An ocean swept between
its dawn and night, and I paced decks
with mighty strides and wept their length.
My brother dead, whose gun I held
to spot a pheasant on a cloud?
that brother dead, whose rounded laugh
made silence of the waves’ white roar?
Out of the Field of Flanders plunged
the sound, and on another field
it echoed, and another broke
at heart.
As swiftly as my summons,
the word came, and I swung my trappings
across my untaught shoulders, blind
with grief.
Death were an easy thing
to face, since I had faced more bitter
anguish in that printed blow.
Without a hope, but staggered with
a madness that refused to count
him gone, I searched the billet rolls
and registers of wounded.
When
his name sprang black upon a page
it dazed me with its somber glow.
I stumbled through the halls . . . through row
On row of bandaged beds . . . and then
(how like a star, that unstarred night),
Great God!

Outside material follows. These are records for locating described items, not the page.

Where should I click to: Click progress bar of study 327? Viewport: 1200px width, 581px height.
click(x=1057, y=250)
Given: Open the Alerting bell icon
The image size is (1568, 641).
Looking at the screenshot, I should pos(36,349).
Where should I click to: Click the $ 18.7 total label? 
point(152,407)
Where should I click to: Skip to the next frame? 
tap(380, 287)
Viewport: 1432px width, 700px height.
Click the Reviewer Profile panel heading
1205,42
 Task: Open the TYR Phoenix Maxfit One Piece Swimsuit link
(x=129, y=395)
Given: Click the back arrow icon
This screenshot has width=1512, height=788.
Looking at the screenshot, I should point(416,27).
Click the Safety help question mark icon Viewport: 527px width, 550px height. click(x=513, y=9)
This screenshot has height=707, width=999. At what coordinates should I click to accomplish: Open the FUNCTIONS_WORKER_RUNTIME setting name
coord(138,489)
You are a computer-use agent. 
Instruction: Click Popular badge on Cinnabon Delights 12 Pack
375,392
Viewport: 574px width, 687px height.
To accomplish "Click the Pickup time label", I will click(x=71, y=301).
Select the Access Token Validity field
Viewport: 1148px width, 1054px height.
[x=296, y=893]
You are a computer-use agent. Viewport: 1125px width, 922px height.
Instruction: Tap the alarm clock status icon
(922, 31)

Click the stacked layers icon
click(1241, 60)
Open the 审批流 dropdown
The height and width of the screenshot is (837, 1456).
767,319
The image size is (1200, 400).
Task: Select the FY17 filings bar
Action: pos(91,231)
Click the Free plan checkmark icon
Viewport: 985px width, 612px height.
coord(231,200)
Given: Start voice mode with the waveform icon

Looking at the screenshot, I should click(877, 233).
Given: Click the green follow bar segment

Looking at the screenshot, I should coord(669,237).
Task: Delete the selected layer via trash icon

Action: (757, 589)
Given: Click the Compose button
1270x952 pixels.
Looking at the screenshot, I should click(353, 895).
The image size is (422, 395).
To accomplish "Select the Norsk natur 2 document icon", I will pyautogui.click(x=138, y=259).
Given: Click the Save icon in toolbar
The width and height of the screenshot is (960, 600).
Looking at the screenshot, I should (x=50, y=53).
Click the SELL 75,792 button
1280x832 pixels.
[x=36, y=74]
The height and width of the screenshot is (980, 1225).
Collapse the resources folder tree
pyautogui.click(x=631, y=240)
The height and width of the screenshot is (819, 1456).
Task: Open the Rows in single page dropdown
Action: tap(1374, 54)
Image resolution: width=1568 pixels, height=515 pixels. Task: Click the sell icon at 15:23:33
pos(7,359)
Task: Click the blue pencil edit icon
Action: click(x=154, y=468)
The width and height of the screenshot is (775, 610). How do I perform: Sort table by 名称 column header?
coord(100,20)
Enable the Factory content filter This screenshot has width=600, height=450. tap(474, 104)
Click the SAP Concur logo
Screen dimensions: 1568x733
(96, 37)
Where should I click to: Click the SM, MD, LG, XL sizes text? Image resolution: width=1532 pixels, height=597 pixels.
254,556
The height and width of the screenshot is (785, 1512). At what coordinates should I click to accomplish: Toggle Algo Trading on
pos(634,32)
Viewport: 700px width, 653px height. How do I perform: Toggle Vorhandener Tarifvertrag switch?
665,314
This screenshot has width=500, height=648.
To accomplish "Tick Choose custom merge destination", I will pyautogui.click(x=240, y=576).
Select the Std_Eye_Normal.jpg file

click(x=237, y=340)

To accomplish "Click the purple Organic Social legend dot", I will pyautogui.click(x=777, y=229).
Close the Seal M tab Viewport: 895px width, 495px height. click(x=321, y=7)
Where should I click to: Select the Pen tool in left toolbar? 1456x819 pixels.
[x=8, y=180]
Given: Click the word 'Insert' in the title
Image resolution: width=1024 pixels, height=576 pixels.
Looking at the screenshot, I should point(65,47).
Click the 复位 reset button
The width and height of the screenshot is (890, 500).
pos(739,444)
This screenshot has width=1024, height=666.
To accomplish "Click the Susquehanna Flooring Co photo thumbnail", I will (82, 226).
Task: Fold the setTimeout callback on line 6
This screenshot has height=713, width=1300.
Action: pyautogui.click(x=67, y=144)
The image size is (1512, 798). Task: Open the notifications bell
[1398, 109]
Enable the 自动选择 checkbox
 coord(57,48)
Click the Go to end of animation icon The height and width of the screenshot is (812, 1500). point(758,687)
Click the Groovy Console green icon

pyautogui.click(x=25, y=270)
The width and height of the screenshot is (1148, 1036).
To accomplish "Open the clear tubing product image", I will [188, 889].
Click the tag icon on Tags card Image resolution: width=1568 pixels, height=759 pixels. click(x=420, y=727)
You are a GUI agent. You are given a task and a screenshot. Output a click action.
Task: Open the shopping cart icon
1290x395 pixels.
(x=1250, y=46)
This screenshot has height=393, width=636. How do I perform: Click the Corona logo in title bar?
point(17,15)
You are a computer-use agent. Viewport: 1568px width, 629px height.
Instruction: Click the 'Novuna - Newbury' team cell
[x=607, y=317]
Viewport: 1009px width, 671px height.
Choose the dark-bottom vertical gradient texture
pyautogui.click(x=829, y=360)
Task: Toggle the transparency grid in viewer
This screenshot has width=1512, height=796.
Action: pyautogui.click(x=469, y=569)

Good God! I saw his face.
Evelyn Coffey
As fortunate as we were ("Blessed", Evelyn would correct me) to sit with her and ask her to tell us the story of her poems, this is one that is a mystery to us, too. How this is written as if it were her own experience! Perhaps she had read an article in the paper and climbed into the heart of the brother, making the experience her own? She had such compassion ,for God and dog alike, dog and God somehow one, as she and this brother were one.